DATA UNDER STUDY: Begin

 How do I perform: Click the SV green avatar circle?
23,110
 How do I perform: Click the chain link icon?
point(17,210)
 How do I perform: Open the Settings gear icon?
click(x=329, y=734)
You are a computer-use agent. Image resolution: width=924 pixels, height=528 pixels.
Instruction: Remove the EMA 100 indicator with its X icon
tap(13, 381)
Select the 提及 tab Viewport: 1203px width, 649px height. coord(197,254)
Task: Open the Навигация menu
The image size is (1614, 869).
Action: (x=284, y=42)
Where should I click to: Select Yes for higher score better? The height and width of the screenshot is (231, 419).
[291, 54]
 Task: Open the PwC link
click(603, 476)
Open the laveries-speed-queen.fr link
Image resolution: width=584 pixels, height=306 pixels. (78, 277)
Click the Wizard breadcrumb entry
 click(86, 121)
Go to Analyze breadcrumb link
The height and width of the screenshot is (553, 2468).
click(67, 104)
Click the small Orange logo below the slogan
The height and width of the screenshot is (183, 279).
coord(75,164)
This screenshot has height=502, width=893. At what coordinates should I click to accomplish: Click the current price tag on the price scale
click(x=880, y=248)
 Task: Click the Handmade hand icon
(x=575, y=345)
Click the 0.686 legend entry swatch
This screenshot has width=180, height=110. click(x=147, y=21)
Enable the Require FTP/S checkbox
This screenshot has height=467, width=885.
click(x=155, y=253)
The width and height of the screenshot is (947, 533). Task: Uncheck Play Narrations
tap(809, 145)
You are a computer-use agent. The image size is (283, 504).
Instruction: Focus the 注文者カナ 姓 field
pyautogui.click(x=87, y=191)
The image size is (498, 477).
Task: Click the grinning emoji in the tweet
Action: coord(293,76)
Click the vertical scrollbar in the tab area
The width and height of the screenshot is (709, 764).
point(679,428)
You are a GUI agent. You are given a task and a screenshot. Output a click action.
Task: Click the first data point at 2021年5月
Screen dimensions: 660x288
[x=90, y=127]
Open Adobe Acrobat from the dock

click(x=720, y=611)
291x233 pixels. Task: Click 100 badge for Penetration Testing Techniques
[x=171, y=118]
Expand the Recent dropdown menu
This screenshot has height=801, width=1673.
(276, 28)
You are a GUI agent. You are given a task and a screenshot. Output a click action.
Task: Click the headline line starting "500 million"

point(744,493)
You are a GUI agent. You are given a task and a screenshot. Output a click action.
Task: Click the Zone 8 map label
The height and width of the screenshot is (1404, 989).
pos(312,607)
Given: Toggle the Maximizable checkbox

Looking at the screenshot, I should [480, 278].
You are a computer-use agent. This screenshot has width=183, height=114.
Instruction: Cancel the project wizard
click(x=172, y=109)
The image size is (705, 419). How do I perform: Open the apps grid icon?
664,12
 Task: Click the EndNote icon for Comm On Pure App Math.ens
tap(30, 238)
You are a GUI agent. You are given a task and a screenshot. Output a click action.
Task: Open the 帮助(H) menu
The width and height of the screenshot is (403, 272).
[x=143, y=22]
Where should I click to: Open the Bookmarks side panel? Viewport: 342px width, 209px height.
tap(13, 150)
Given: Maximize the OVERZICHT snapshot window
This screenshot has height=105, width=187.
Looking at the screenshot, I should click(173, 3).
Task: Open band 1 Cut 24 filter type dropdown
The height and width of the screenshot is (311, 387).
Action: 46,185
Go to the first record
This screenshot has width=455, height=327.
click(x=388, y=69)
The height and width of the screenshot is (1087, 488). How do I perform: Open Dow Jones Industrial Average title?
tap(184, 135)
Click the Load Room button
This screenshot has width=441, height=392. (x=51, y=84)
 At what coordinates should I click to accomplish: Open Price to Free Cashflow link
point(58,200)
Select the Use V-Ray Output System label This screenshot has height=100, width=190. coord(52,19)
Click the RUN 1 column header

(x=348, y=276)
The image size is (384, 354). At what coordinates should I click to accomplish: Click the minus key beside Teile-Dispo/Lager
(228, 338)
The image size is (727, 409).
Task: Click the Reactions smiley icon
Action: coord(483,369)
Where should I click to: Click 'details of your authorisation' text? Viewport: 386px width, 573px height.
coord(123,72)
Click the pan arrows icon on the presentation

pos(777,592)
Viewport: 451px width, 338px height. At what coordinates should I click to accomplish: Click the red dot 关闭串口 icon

DATA UNDER STUDY: End

## YOUR ASSIGNMENT
Exactly as they appear above, write out all of the lines.

## ANSWER BOX
 How do I perform: Click the SV green avatar circle?
23,110
 How do I perform: Click the chain link icon?
point(17,210)
 How do I perform: Open the Settings gear icon?
click(x=329, y=734)
You are a computer-use agent. Image resolution: width=924 pixels, height=528 pixels.
Instruction: Remove the EMA 100 indicator with its X icon
tap(13, 381)
Select the 提及 tab Viewport: 1203px width, 649px height. coord(197,254)
Task: Open the Навигация menu
The image size is (1614, 869).
Action: (x=284, y=42)
Where should I click to: Select Yes for higher score better? The height and width of the screenshot is (231, 419).
[291, 54]
 Task: Open the PwC link
click(603, 476)
Open the laveries-speed-queen.fr link
Image resolution: width=584 pixels, height=306 pixels. (78, 277)
Click the Wizard breadcrumb entry
 click(86, 121)
Go to Analyze breadcrumb link
The height and width of the screenshot is (553, 2468).
click(67, 104)
Click the small Orange logo below the slogan
The height and width of the screenshot is (183, 279).
coord(75,164)
This screenshot has height=502, width=893. At what coordinates should I click to accomplish: Click the current price tag on the price scale
click(x=880, y=248)
 Task: Click the Handmade hand icon
(x=575, y=345)
Click the 0.686 legend entry swatch
This screenshot has width=180, height=110. click(x=147, y=21)
Enable the Require FTP/S checkbox
This screenshot has height=467, width=885.
click(x=155, y=253)
The width and height of the screenshot is (947, 533). Task: Uncheck Play Narrations
tap(809, 145)
You are a computer-use agent. The image size is (283, 504).
Instruction: Focus the 注文者カナ 姓 field
pyautogui.click(x=87, y=191)
The image size is (498, 477).
Task: Click the grinning emoji in the tweet
Action: coord(293,76)
Click the vertical scrollbar in the tab area
The width and height of the screenshot is (709, 764).
point(679,428)
You are a GUI agent. You are given a task and a screenshot. Output a click action.
Task: Click the first data point at 2021年5月
Screen dimensions: 660x288
[x=90, y=127]
Open Adobe Acrobat from the dock

click(x=720, y=611)
291x233 pixels. Task: Click 100 badge for Penetration Testing Techniques
[x=171, y=118]
Expand the Recent dropdown menu
This screenshot has height=801, width=1673.
(276, 28)
You are a GUI agent. You are given a task and a screenshot. Output a click action.
Task: Click the headline line starting "500 million"

point(744,493)
You are a GUI agent. You are given a task and a screenshot. Output a click action.
Task: Click the Zone 8 map label
The height and width of the screenshot is (1404, 989).
pos(312,607)
Given: Toggle the Maximizable checkbox

Looking at the screenshot, I should [480, 278].
You are a computer-use agent. This screenshot has width=183, height=114.
Instruction: Cancel the project wizard
click(x=172, y=109)
The image size is (705, 419). How do I perform: Open the apps grid icon?
664,12
 Task: Click the EndNote icon for Comm On Pure App Math.ens
tap(30, 238)
You are a GUI agent. You are given a task and a screenshot. Output a click action.
Task: Open the 帮助(H) menu
The width and height of the screenshot is (403, 272).
[x=143, y=22]
Where should I click to: Open the Bookmarks side panel? Viewport: 342px width, 209px height.
tap(13, 150)
Given: Maximize the OVERZICHT snapshot window
This screenshot has height=105, width=187.
Looking at the screenshot, I should click(173, 3).
Task: Open band 1 Cut 24 filter type dropdown
The height and width of the screenshot is (311, 387).
Action: 46,185
Go to the first record
This screenshot has width=455, height=327.
click(x=388, y=69)
The height and width of the screenshot is (1087, 488). How do I perform: Open Dow Jones Industrial Average title?
tap(184, 135)
Click the Load Room button
This screenshot has width=441, height=392. (x=51, y=84)
 At what coordinates should I click to accomplish: Open Price to Free Cashflow link
point(58,200)
Select the Use V-Ray Output System label This screenshot has height=100, width=190. coord(52,19)
Click the RUN 1 column header

(x=348, y=276)
The image size is (384, 354). At what coordinates should I click to accomplish: Click the minus key beside Teile-Dispo/Lager
(228, 338)
The image size is (727, 409).
Task: Click the Reactions smiley icon
Action: coord(483,369)
Where should I click to: Click 'details of your authorisation' text? Viewport: 386px width, 573px height.
coord(123,72)
Click the pan arrows icon on the presentation

pos(777,592)
Viewport: 451px width, 338px height. At what coordinates should I click to accomplish: Click the red dot 关闭串口 icon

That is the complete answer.